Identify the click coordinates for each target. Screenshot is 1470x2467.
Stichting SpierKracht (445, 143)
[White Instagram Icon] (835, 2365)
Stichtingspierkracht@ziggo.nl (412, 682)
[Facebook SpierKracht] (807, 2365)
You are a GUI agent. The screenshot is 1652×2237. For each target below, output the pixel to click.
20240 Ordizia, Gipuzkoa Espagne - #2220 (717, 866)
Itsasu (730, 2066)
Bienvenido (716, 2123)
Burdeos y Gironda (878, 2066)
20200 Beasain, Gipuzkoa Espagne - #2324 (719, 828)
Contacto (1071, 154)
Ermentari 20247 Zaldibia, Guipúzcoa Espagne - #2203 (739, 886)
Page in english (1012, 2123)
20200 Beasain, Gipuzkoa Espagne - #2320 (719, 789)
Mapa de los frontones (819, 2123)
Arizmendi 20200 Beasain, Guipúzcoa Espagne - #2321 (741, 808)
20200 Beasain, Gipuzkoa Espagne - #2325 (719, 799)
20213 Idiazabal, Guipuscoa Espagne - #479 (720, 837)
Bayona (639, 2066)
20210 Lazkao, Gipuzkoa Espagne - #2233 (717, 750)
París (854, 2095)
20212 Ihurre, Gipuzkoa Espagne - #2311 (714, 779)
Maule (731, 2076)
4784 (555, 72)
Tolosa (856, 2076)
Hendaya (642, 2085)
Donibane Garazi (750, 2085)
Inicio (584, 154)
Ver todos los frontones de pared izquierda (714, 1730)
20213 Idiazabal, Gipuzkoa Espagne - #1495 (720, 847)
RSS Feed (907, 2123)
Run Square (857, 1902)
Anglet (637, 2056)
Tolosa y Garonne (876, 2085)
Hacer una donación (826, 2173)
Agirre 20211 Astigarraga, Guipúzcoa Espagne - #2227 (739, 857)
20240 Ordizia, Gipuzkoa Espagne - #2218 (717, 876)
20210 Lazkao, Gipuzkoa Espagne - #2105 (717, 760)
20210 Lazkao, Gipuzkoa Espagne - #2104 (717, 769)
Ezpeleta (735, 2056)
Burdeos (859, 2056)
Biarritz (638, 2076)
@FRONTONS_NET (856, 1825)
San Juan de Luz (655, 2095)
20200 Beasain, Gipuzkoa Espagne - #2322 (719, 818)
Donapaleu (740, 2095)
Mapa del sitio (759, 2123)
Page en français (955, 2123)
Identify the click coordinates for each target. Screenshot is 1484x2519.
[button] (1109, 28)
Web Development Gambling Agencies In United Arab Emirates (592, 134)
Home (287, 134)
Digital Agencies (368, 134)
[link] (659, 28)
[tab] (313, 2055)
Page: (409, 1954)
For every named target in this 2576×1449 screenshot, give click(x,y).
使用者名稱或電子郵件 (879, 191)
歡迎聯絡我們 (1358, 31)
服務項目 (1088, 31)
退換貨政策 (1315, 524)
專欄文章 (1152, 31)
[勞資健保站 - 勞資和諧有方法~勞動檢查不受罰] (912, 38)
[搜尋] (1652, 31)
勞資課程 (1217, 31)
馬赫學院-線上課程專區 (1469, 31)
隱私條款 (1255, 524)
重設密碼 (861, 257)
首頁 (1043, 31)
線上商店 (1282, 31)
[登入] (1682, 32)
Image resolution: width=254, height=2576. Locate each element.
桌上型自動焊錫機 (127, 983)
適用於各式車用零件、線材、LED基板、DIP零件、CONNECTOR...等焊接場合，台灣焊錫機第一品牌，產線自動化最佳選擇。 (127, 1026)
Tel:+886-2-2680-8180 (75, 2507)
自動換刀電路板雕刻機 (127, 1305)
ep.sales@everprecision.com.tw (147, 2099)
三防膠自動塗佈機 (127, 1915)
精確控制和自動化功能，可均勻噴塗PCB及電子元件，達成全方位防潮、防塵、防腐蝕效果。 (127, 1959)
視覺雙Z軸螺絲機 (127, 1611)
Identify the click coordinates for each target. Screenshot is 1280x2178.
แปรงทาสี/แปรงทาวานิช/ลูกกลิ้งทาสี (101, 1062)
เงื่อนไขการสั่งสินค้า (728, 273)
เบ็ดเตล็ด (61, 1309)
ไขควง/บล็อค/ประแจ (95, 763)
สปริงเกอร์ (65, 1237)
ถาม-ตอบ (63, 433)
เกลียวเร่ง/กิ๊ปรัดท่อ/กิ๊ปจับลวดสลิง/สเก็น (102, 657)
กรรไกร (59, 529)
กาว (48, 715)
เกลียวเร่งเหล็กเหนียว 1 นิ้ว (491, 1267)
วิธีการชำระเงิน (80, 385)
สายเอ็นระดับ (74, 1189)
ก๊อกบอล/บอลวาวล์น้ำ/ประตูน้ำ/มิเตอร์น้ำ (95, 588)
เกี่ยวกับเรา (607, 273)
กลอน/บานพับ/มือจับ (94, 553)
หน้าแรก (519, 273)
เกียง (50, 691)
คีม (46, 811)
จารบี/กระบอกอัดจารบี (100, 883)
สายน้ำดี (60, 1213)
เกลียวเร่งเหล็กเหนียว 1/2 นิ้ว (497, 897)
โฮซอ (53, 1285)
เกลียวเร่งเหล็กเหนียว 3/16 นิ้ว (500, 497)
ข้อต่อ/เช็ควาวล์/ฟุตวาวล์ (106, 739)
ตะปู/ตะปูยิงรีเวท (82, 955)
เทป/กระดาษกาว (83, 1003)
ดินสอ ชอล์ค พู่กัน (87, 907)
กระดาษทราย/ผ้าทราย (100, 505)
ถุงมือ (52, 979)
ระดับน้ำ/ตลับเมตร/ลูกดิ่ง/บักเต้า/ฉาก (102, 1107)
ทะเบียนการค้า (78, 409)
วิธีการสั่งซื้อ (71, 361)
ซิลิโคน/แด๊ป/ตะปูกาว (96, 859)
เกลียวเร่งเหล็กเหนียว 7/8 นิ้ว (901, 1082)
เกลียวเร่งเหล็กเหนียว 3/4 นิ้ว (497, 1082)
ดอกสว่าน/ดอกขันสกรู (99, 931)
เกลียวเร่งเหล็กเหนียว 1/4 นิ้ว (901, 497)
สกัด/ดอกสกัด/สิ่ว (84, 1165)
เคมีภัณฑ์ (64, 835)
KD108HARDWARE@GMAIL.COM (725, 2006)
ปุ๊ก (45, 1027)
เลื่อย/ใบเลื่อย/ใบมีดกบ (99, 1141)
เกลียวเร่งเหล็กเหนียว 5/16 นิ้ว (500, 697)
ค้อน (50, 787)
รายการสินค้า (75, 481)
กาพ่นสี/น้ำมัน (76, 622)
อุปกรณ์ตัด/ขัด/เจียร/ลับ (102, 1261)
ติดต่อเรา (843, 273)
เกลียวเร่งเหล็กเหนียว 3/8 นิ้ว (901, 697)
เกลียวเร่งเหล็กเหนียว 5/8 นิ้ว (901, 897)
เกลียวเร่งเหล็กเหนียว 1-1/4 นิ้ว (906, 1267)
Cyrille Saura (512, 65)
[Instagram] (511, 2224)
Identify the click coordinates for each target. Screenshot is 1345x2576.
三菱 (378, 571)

_ _ _ _ _

Work instruction:
Set down the lines of the records exactly, from the first one through the line containing "[Facebook SpierKracht] (807, 2365)", and add nothing else.

Answer below:
Identify the click coordinates for each target. Screenshot is 1470x2467.
Stichting SpierKracht (445, 143)
[White Instagram Icon] (835, 2365)
Stichtingspierkracht@ziggo.nl (412, 682)
[Facebook SpierKracht] (807, 2365)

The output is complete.